Kaiser Permanente CEO Bernard Tyson said on Friday he does not believe a free market for prescription drugs truly exists in the United States.
"I cannot rationalize how much we're paying for drugs," Tyson told CNBC's "Squawk Box" at the World Economic Forum in Davos, Switzerland.
Tyson said his view is the government has its hands tied on whether or not it can negotiate prices for Medicare.
Medicare is prohibited from negotiating with drugmakers to secure lower prescription prices. That stipulation is built into the government's program to subsidize drug costs for Medicare beneficiaries.
"When the prices are established with the government, it therefore becomes the ceiling, if you will, and so I can't go in and negotiate a lower price because then they'll have to give that price to the government and everyone else," he said.
Tyson said he does not want to come across as angry with the pharmaceutical industry, but said he has a problem with drug prices.
He acknowledged it was important to foster innovation, noting that hepatitis C can now be cured rather than managed. "That's a big deal," he said.

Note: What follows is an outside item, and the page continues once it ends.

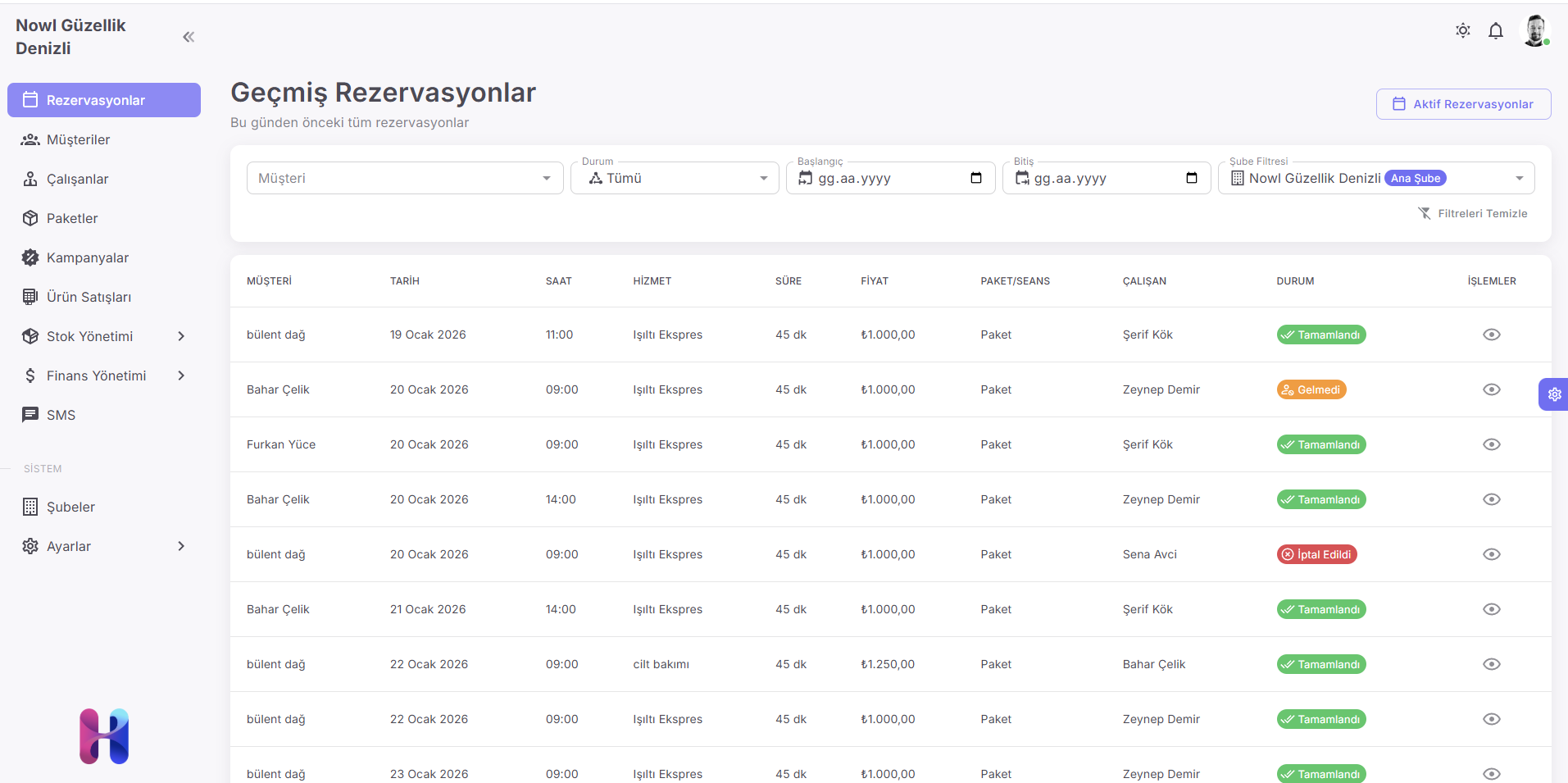Open the calendar picker in the Başlangıç field
The image size is (1568, 783).
tap(975, 178)
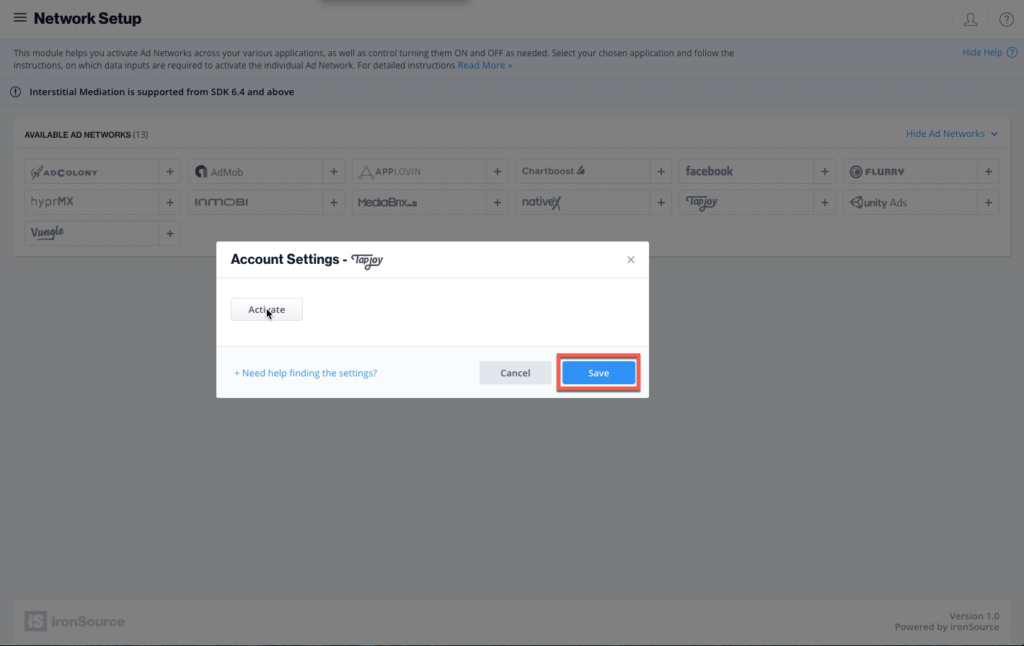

To be sure, Gilead came under criticism after it set the price for its breakthrough hepatitis C drug Solvadi at $1,000 a day in 2014.
"We have to figure out how we bring it all together, because at the center of my agenda is affordability, and that's really all I'm after while we continue to improve quality and service," Tyson said.
Part of reining in costs entails rethinking healthy care, he said. Last month, Kaiser Permanente announced it would open a medical school in Southern California with a focus on integrated, collaborative care.
The school will promote an environment in which the doctor is not the "be all and end all" of the hospital, but plays a critical role in leading, organizing and orchestrating care, in part by taking advantage of technology, Tyson said.